ExbD residues 92 through 121 are tolerant of replacement with cysteine, but disulfide-linked dimer formation can inhibit activity. A strain expressing chromosomally encoded wild-type ExbD (W3110) or a ΔexbD ΔtolQR strain (RA1045) expressing plasmid-encoded wild-type ExbD (pExbD) or ExbD Cys substitutions near native ExbD levels (see Table S1 in the supplemental material, 1× M9, for induction levels) was assayed for the ability to support transport of iron-loaded ferrichrome (Fe-Fc) as described in Materials and Methods.
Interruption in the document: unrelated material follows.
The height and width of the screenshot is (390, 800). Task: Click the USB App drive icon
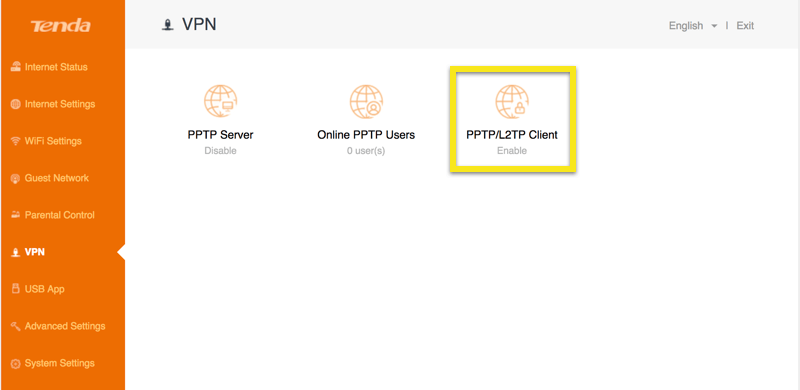click(x=15, y=289)

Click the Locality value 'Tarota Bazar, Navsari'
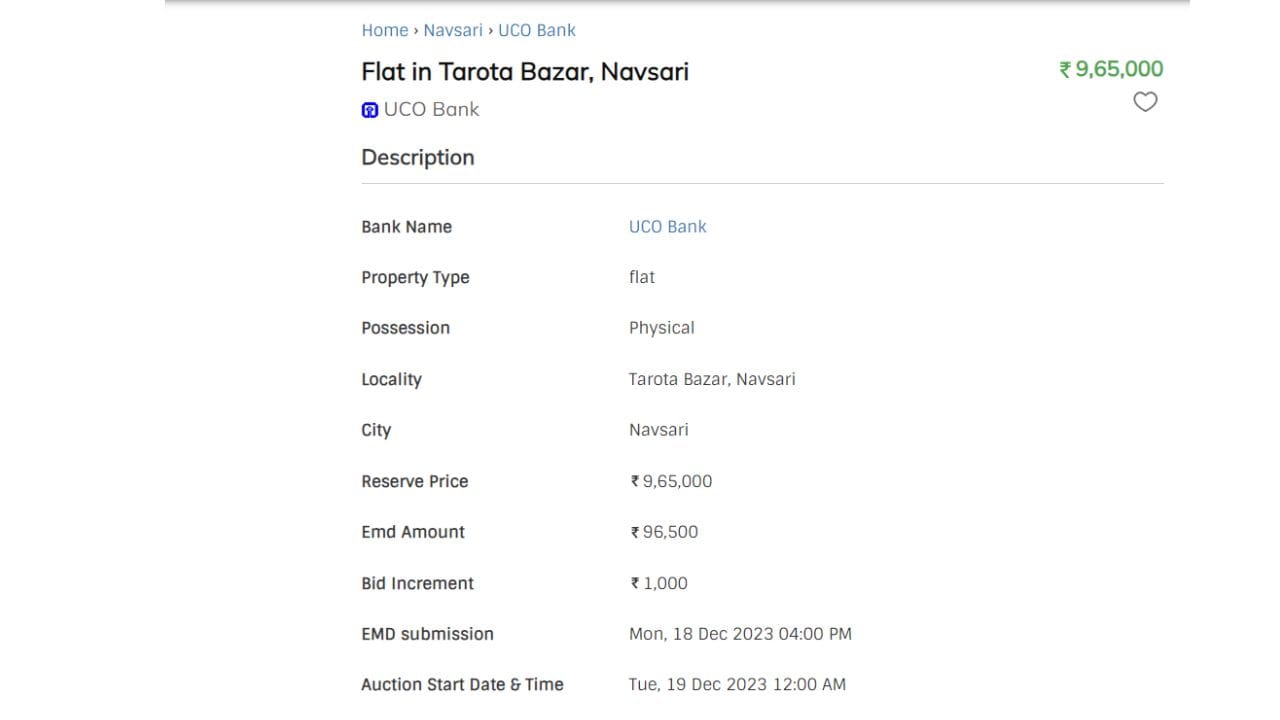click(712, 379)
The results presented are representative data where activity was within 5% across at least two sets of triplicate assays. The y axis indicates the initial rate of transport. The ExbD variants assayed are indicated along the x axis. TCA-precipitated samples harvested just prior to each assay were resolved on 15% nonreducing or reducing SDS-polyacrylamide gels and immunoblotted with ExbD-specific polyclonal antibody. Δ indicates the ΔexbD ΔtolQR strain (RA1045), w indicates wild-type strain W3110, and pE indicates plasmid-encoded wild-type ExbD. The residue numbers indicate the positions of the ExbD Cys substitution. On the right, d indicates the position of the homodimer, and m indicates the position of the monomer. (A, B, and C) Sets of activity assays performed on the same days. (D) Activity assays for select ExbD homodimers catalyzed by CuoP treatment. − and + indicate buffer only and 0.03 mM CuoP treatment, respectively, prior to assay. The gray bars highlight CuoP-treated strains. The error bars indicate standard errors of the means.